元の文書:
::::
MRI撮像では、静磁場中におかれた被検体に傾斜磁場を印加しながら高周波コイルにより高周波磁場を照射する。高周波磁場の照射により被検体内の核スピン、例えば、水素原子の核スピンが励起され、励起された核スピンが平衡状態に戻るときに核磁気共鳴信号として円偏波磁場が発生する。この信号を高周波コイルで検出し、信号処理を施して生体内の水素原子核分布を画像化する。
【0003】
高周波コイルは、その形状によってボリュームコイルと表面コイルの2つに大きく大別される。一般的に、高周波磁場を照射する高周波コイル(送信コイル)には広い範囲を均一に照射できるボリュームコイルが使われる。一方、信号を検出する高周波コイル(受信コイル)には被検体の近傍に配置できる表面コイルが使われる。これは、高周波コイルと被検体との距離が小さいほど信号取得効率が高く、MRI画像の高画質化が可能となるからである。
【0004】
一般に、受信コイルは、耐久性を重視し、予め撮像対象部位の形状に合わせて形成されたリジッドなコイル筐体を有している。これに対し、近年、被検体の近傍に被検体の生体構造に沿って配置することができるフレキシブルな受信コイルが提案されている(例えば、特許文献1、非特許文献1及び非特許文献2参照)。特許文献1や非特許文献1には、受信コイルとして屈曲可能なフレキシブルコイルな複数のコイル素子を組み合わせた受信コイルを適用することで被検体の生体構造に沿って受信コイルを配置することが開示されている。非特許文献2には、受信コイルに伸縮可能な導体を用いることが開示されている。
【先行技術文献】
【特許文献】
【0005】
【非特許文献】
【0006】
【文献】S.S.Vasanawala他著、「超軽量でフレキシブルなエアーテクノロジーアレイの開発と臨床適用(Development and Clinical Implementation of Very Light Weight and Highly Flexible AIR Technology Arrays)」、プロシーディングス オブ ザ トゥウェンティーフィフス アニュアル ミーティング オブ インターナショナル ソサイエティ フォー マグネティック レゾナンス イン メディシン(Proceedings of the 25th Annual Meeting of International Society for Magnetic Resonance in Medicine)、p.755(2017)
【文献】J.A.Nordmeyer-Massner他著、「伸縮コイルアレイ:膝の屈曲角度に対するイメージングへの適用(Stretchable Coil Arrays: Application to Knee Imaging Under Varying Flexion Angles)」、マグネティック レゾナンス イン メディシン(Magnetic Resonance in Medicine)、Vol.67、pp.872-879(2012)
::::
データの内容:
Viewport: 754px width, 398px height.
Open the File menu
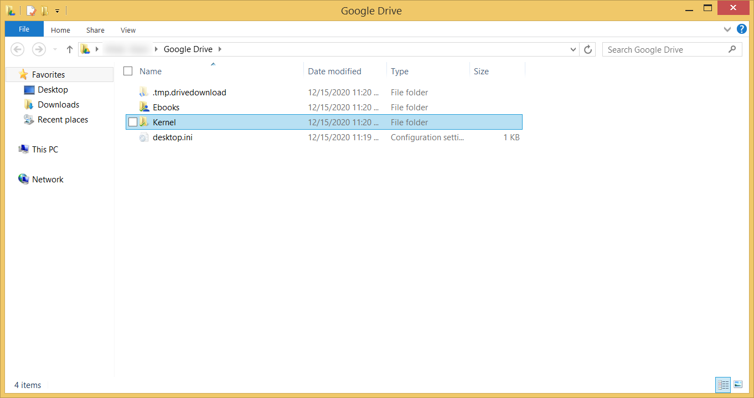pos(24,28)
::::
実施する課題:
MRIの高周波コイルに関する文書によると、受信コイルに表面コイルが使われるのはなぜですか。 このデータは別の出典から取られたものです。

演習の結果:
高周波コイルと被検体との距離が小さいほど信号取得効率が高く、MRI画像の高画質化が可能となるからです。